Spam Filtering with KNN: Investigation of the Effect of k Value on Classification Performance


Şahin D. Ö., Demirci S.

28th Signal Processing and Communications Applications Conference (SIU), ELECTR NETWORK, 5 - 07 Ekim 2020 identifier

  • Yayın Türü: Bildiri / Tam Metin Bildiri
  • Basıldığı Ülke: ELECTR NETWORK
  • Anahtar Kelimeler: e-mail classification, spam filtering, nearest neighborhood, term frequency, inverse document frequency, chi-square feature selection
  • Ondokuz Mayıs Üniversitesi Adresli: Evet

Özet

In this study, it is aimed to filter spam e-mails by using machine learning and text mining techniques. K-Nearest Neighbor (KNN) algorithm which is one of the techniques of machine learning is used. KNN algorithm is an easy to use and high performance classification algorithm. But the main problem of this algorithm is what will be the k value at the beginning. The performance of the algorithm changes according to the selected k value. In this study, three different data sets are discussed. These are Enron, Ling-Spam and SMSSpam-Collection data sets. Firstly, basic text mining techniques and term frequency-inverse document frequency (TF-IDF) term weighting method are applied to all data sets.
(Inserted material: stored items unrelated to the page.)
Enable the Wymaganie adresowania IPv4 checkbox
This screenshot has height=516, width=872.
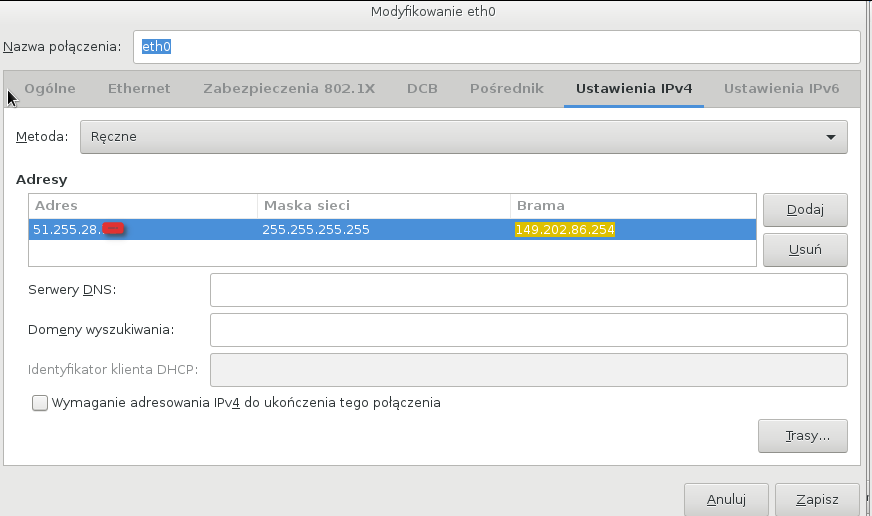click(x=40, y=403)
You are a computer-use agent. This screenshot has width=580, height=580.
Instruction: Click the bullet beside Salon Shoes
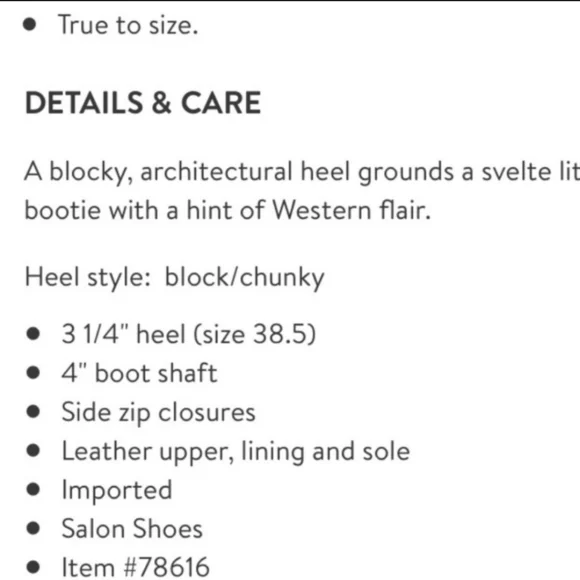pos(33,528)
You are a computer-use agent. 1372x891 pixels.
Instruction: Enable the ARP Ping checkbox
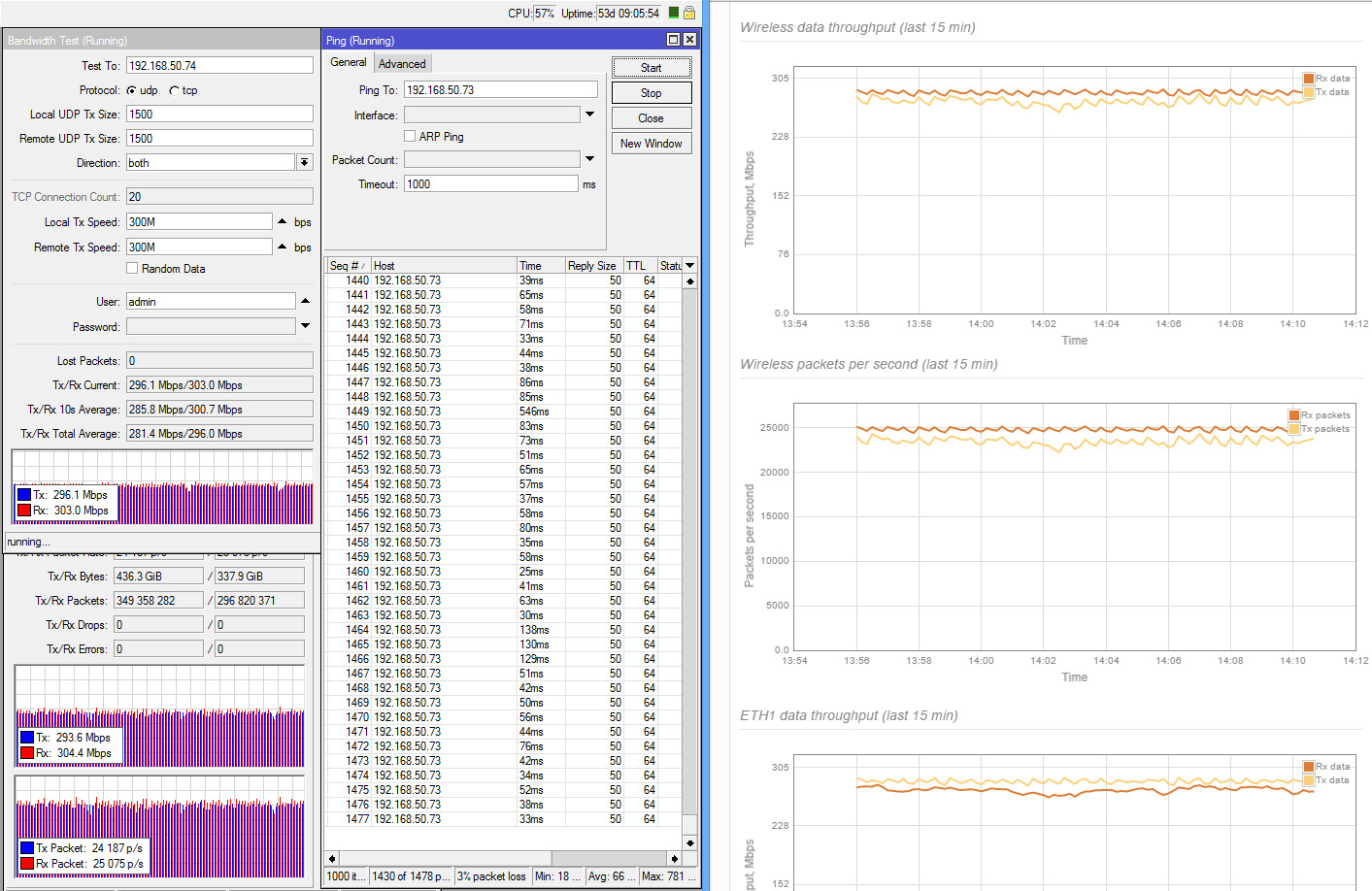click(410, 137)
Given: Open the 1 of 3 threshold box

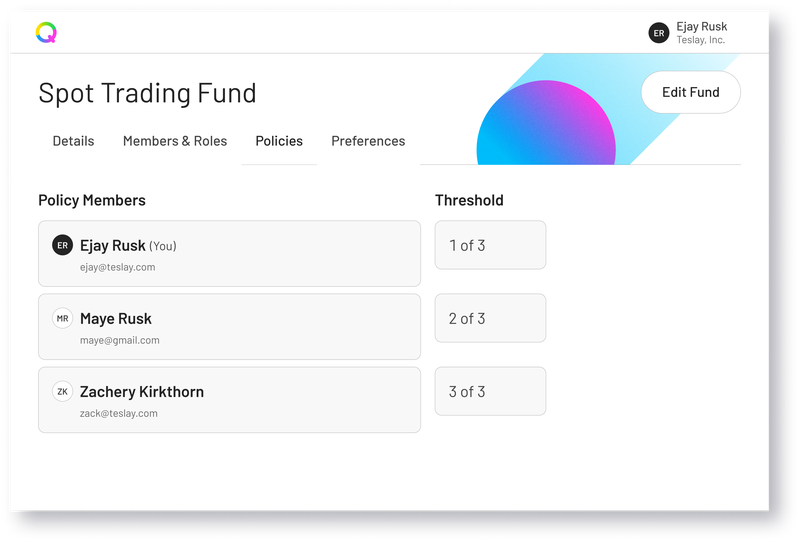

By, according to the Chi-Square feature selection method, the best 500 attributes are selected and given to KNN algorithm. Finally, extensive experiments are carried out by giving the values of 1, 3, 5, 7 and 9 to the k value of the algorithm. In all three data sets, the most successful result is obtained when k is 1. The most successful results obtained from Ling-Spam, Enron and SMS-Spam-Collection data sets according to F-measure are 0.9324, 0.9215 and 0.9196 respectively.